Operational challenges are the final issue.  Banks have very large, sophisticated software stacks that require specific release management, testing and promotion that is further complicated by cloud solution.

All these challenges are being addressed by the cloud providers (and software vendors) who will eventually succeed in closing each and every gap.  The banks will be eager when entire solutions are fully available.  In the meantime, it is comforting to know that banks are not penny-wise and pound-foolish on this topic.  

The transition has started with the challengers like Monzo.  How long before high street banks are 100% cloud?  

 

A Finextra member
A Finextra member 29 August, 2017, 09:30Be the first to give this comment the thumbs up 0 likes

Rodney - on security the investment that the public cloud providers have put into their Identity & Access Management exceeds significantly what most financial services institutions have invested so the question of on premise being more secure is increasingly invalid.

**STORED DATA**
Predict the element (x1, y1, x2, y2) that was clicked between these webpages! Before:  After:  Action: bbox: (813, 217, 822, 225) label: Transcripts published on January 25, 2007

**WORK TASK A**
Summarize the excerpt on banks and the cloud in two sentences.
**WORK TASK B**
Answer these questions from the excerpt on banks and the cloud, one answer per line:
(i) Which challenger is named as having started the transition?
(ii) Who is addressing the challenges, besides the cloud providers?
(iii) In what area does the comment say public cloud providers have outspent most financial services institutions?
**WORK TASK C**
Carry on the excerpt on banks and the cloud from its last sentence.

**YOUR RESPONSE A**
Operational challenges are the final issue, because banks' large, sophisticated software stacks need release management, testing and promotion that cloud solutions complicate further, but cloud providers and software vendors are addressing all these challenges and will eventually close every gap. The transition has started with challengers like Monzo, and a commenter argues that public cloud providers have invested far more in Identity & Access Management than most financial services institutions, so the claim that on-premise is more secure is increasingly invalid.

**YOUR RESPONSE B**
(i) Monzo
(ii) Software vendors
(iii) Identity & Access Management

**YOUR RESPONSE C**
I would question Google downtime being an issue? When was the last time that you ran a query on Google and it said the system was unavailable? When resilience issues may arise is where corporations have badly implemented in the public cloud.

Ketharaman Swaminathan
Ketharaman Swaminathan - GTM360 Marketing Solutions - Pune 29 August, 2017, 14:49Be the first to give this comment the thumbs up 0 likes

Just when you thought it was safe to move to the cloud, half a dozen Bitcoin companies like Sia will suddenly tell you, "When you store data on S3, it remains unencrypted on an Amazon server which is vulnerable to attack or misuse." As though that wasn't enough, these new-age storage space providers will promote their decentralized architecture by claiming "Users that value security and privacy tend to prefer the user-controlled approach over the company-controlled approach." Maybe it's only me but "User-controlled approach" sounds terribly like onpremise. Banks may gladly agree with that p.o.v. and smirk "we told you so". Presented with the opportunity to side with the coolest new kids on the blocks, banks may check the "do nothing" box and continue to keep their systems onprem.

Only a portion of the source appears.